Domestic team information
- 1963–1964: Cambridgeshire
- 1961: Cambridge University

Career statistics
| Competition | FC | LA |
| Matches | 1 | 1 |
| Runs scored | 0 | 5 |
| Batting average | – | 5.00 |
| 100s/50s | –/– | –/– |
| Top score | 0* | 5 |
| Balls bowled | – | – |
| Wickets | – | – |
| Bowling average | – | – |
| 5 wickets in innings | – | – |
| 10 wickets in match | – | – |
| Best bowling | – | – |
| Catches/stumpings | 3/– | –/– |
- Source: Cricinfo, 19 July 2010

= Kenneth Yates =

Namibian cricketer

Kenneth Clement Yates (born 4 August 1938) is a former cricketer who played first-class and List A cricket in England. Yates was a right-handed batsman and wicketkeeper.
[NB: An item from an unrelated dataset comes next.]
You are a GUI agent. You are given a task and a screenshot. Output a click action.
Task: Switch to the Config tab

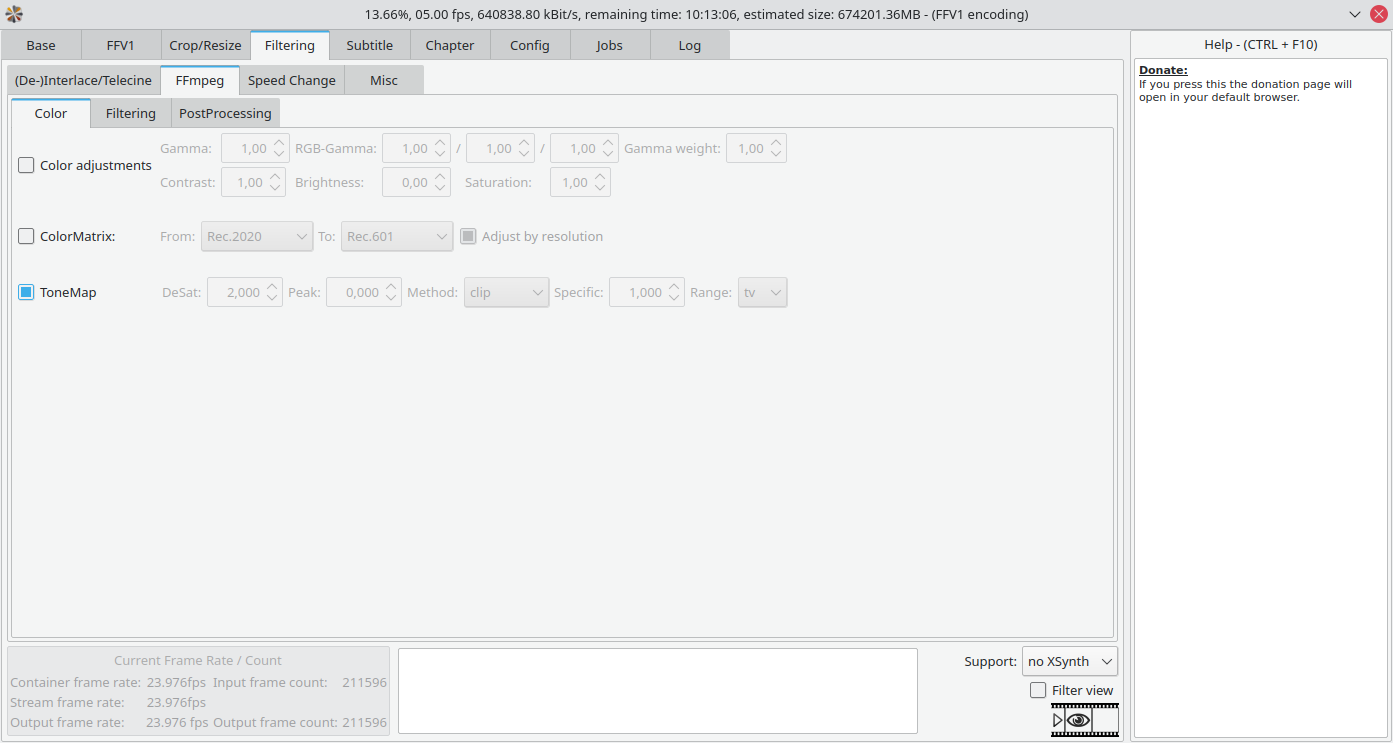click(529, 45)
He was born at Keetmanshoop in what was then South-West Africa.

In 1961, Yates played a single first-class match for Cambridge University against the Free Foresters. In the match he batted once, remaining unbeaten on 0 and taking 3 catches behind the stumps.

In 1963, he played a single Minor Counties Championship match for Cambridgeshire against Wiltshire.

The following year, Yates played in a List A match for Cambridgeshire against Essex in the 1964 Gillette Cup. In his only List A match, he scored five runs but did not make any dismissals.